### Your task
In the records below, find each line with "gear" and copy it.
===== Exercise inputs =====
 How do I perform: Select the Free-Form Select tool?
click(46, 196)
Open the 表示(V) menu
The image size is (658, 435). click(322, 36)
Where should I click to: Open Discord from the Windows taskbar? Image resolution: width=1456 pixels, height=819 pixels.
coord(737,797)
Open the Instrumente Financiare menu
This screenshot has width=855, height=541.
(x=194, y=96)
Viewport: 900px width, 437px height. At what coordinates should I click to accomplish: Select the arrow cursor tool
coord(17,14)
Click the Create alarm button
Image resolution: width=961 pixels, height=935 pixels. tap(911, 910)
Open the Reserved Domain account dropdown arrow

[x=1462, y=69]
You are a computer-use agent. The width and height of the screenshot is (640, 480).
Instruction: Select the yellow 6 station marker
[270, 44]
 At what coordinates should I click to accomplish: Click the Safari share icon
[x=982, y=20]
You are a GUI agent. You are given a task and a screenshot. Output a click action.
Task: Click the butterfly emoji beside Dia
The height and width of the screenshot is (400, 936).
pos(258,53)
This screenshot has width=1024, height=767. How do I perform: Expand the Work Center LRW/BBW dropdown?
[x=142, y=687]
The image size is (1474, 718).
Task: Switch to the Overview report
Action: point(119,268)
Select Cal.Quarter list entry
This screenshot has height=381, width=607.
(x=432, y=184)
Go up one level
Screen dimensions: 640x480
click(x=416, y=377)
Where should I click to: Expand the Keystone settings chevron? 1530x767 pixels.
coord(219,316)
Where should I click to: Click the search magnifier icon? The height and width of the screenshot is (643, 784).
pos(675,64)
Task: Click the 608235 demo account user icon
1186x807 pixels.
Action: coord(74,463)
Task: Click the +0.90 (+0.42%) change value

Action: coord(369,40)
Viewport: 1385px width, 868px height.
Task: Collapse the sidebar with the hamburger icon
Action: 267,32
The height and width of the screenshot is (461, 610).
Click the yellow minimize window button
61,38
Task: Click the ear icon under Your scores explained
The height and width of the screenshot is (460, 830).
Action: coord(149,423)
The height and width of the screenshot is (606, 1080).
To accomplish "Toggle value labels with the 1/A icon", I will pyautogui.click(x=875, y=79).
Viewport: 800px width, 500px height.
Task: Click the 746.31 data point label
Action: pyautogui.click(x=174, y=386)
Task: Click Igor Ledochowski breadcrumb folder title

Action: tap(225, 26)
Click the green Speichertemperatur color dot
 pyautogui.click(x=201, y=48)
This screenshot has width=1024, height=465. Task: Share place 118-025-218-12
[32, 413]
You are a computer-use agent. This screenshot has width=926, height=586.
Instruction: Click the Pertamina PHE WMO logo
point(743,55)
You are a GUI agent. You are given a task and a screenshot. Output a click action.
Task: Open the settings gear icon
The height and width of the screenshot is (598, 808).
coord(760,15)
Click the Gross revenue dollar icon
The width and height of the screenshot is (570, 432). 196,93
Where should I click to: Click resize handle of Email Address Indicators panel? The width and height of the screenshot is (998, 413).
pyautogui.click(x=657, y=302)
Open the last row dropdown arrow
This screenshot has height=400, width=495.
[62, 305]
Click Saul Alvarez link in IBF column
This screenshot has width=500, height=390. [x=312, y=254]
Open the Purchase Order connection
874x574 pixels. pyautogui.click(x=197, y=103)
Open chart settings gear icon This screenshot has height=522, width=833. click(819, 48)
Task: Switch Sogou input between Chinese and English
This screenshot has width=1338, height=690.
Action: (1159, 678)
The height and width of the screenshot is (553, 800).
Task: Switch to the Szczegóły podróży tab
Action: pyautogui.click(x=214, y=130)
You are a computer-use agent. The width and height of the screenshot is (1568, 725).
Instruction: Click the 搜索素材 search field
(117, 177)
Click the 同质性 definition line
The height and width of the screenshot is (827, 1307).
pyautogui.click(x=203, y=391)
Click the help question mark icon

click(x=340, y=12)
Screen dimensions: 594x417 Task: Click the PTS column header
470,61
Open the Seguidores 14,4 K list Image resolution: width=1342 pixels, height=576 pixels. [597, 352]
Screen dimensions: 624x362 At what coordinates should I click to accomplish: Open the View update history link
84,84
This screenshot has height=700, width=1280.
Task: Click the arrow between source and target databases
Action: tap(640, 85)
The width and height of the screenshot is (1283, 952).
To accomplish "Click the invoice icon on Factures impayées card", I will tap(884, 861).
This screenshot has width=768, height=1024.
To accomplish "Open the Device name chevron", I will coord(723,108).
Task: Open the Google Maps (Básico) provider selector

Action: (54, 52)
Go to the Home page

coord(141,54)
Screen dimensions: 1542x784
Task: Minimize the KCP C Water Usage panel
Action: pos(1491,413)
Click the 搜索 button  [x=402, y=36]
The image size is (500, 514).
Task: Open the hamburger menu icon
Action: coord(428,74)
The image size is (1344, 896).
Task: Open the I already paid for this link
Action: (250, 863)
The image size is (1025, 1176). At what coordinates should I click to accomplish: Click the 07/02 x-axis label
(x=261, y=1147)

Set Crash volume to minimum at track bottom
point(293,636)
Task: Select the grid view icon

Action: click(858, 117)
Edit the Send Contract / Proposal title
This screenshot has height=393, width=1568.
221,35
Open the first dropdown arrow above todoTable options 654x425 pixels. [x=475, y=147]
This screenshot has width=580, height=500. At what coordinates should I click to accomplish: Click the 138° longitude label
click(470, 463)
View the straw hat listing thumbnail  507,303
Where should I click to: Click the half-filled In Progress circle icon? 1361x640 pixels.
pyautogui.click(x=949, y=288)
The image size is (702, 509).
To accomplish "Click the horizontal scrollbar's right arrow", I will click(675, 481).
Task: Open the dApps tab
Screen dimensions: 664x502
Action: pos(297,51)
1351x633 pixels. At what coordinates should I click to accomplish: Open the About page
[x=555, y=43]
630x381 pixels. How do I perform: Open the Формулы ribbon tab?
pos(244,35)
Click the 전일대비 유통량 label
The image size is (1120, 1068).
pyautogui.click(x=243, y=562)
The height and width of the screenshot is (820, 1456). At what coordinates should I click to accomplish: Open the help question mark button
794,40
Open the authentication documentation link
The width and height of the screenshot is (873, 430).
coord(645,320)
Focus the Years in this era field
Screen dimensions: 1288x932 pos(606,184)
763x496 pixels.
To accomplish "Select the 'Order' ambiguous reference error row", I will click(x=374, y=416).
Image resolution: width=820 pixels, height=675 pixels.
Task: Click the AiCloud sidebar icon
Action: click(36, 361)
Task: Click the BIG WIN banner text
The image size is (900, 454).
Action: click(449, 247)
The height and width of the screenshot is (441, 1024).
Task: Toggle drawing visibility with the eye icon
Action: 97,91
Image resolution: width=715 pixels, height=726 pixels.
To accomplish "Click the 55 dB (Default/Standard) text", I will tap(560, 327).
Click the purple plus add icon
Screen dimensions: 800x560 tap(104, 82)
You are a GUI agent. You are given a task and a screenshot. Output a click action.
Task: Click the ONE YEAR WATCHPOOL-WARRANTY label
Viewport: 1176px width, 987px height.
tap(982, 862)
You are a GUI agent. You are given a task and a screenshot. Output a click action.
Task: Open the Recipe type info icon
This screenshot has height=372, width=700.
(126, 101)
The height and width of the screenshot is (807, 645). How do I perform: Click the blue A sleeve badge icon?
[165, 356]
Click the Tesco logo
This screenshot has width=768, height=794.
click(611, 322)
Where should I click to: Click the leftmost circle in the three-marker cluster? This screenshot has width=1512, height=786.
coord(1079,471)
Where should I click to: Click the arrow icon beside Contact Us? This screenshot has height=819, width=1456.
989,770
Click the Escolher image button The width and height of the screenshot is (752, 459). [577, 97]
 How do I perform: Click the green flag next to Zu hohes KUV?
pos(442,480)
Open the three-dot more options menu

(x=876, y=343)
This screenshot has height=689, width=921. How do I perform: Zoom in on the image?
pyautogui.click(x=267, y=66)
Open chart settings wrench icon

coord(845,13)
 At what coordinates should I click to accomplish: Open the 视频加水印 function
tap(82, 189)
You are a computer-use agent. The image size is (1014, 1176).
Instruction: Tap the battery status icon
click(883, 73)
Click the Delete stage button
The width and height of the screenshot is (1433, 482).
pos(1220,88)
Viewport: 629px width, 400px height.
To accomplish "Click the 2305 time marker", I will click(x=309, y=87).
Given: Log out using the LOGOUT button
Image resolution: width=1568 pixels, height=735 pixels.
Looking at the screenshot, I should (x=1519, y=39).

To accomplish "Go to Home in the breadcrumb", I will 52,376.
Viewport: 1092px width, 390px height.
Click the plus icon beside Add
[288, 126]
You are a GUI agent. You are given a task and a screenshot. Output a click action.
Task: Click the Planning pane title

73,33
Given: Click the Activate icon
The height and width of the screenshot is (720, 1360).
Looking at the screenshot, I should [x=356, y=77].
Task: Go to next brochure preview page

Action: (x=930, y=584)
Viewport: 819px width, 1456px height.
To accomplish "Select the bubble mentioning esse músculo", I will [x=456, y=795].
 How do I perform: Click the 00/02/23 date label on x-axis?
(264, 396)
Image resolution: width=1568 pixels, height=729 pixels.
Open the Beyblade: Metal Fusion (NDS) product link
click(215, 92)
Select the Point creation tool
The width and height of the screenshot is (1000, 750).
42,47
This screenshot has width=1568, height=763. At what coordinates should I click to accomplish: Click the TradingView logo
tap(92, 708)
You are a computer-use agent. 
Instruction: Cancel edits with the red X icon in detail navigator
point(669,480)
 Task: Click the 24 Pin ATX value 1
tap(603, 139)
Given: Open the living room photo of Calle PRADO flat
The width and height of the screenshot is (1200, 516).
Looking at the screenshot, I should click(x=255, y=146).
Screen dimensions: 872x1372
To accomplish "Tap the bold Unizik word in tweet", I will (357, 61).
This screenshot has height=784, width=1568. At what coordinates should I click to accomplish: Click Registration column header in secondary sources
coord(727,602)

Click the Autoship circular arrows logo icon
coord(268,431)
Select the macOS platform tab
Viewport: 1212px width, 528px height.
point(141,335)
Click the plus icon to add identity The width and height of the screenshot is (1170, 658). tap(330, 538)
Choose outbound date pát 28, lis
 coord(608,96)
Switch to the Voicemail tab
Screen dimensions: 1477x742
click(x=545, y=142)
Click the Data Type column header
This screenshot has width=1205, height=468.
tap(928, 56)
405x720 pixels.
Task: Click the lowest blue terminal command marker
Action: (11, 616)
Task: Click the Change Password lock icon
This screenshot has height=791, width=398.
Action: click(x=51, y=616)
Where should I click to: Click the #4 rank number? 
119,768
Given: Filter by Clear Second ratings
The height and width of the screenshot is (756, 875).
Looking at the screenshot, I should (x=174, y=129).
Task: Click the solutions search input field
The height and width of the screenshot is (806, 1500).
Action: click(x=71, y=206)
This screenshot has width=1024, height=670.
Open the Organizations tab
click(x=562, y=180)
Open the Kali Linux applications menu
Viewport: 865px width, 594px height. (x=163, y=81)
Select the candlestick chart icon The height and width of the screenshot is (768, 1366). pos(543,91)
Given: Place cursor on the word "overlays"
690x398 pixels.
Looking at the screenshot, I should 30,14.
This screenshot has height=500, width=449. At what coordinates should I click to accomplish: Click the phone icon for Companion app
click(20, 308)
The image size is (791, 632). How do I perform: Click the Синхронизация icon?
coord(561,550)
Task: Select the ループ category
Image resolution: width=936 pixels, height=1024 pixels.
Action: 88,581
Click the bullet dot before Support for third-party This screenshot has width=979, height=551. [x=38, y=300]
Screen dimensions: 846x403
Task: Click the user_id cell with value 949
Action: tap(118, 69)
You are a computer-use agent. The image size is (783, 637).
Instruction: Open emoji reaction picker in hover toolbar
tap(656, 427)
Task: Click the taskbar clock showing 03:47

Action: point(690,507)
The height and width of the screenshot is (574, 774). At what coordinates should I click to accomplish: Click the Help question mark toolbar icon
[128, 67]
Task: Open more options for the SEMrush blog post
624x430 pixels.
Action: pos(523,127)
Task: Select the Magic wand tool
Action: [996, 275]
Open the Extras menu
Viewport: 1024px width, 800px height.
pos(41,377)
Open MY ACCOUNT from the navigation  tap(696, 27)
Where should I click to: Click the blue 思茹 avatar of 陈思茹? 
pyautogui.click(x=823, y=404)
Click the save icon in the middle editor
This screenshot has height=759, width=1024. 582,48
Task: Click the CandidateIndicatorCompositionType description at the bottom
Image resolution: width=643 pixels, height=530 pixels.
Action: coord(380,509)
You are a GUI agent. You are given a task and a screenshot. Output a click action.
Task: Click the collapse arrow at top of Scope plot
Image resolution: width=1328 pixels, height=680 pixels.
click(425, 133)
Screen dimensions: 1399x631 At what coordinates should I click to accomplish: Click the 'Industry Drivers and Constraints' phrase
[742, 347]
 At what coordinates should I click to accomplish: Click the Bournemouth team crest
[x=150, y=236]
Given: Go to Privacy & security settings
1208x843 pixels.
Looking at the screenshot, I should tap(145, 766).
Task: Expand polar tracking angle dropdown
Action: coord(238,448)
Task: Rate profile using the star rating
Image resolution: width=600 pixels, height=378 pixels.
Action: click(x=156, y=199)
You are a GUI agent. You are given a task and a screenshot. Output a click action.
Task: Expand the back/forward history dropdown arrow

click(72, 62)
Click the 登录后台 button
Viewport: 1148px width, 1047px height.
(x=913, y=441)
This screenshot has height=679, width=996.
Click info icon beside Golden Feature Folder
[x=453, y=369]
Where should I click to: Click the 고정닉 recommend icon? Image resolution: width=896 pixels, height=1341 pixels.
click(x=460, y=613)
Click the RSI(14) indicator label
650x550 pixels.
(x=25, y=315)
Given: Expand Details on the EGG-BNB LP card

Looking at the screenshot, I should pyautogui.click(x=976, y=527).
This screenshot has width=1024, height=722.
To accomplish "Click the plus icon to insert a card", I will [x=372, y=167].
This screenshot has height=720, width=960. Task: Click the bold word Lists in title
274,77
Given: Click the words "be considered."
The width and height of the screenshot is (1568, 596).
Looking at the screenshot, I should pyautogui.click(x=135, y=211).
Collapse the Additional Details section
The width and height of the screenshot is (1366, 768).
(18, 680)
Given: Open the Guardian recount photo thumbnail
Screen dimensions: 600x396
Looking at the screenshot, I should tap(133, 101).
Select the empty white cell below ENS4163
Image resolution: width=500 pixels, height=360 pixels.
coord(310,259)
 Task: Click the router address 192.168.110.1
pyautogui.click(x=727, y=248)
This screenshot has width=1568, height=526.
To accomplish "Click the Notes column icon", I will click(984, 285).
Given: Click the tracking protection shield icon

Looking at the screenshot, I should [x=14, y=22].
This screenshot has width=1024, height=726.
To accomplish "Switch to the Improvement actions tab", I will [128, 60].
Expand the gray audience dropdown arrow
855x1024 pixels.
=====
### Response box
Task: Open the settings gear icon
Open chart settings gear icon This screenshot has height=522, width=833. click(819, 48)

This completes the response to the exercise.